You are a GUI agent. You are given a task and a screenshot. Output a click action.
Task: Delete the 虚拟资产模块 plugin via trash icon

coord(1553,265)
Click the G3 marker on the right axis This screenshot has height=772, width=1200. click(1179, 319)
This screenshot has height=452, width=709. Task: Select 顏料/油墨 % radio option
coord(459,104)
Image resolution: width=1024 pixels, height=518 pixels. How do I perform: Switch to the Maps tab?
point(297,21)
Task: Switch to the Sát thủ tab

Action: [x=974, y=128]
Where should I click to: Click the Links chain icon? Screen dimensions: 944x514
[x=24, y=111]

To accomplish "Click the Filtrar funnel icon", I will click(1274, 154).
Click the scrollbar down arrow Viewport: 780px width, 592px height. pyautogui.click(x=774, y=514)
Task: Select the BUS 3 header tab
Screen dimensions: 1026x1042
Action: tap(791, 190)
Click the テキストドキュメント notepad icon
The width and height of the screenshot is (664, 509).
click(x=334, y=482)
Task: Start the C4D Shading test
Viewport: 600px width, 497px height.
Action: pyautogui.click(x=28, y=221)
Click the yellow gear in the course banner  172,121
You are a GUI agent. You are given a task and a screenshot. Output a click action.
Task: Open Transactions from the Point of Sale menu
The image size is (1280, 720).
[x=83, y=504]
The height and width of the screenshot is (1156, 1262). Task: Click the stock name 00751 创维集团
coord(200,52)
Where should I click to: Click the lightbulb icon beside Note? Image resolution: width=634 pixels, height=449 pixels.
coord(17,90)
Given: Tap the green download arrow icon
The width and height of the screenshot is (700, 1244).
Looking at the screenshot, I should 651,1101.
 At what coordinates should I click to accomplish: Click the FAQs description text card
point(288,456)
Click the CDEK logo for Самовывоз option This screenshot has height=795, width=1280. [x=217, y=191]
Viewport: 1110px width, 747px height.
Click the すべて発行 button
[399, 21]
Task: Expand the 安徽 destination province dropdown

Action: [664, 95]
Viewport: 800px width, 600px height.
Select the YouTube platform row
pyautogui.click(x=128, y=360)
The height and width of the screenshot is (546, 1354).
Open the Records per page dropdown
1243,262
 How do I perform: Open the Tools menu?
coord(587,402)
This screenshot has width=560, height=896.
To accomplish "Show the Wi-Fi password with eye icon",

■ ■ ■ ■ ■ ■ ■

Where a line of the data holds the word "arrow", copy that line.

SOLVED EXERCISE
Click the scrollbar down arrow Viewport: 780px width, 592px height. pyautogui.click(x=774, y=514)
Given: Tap the green download arrow icon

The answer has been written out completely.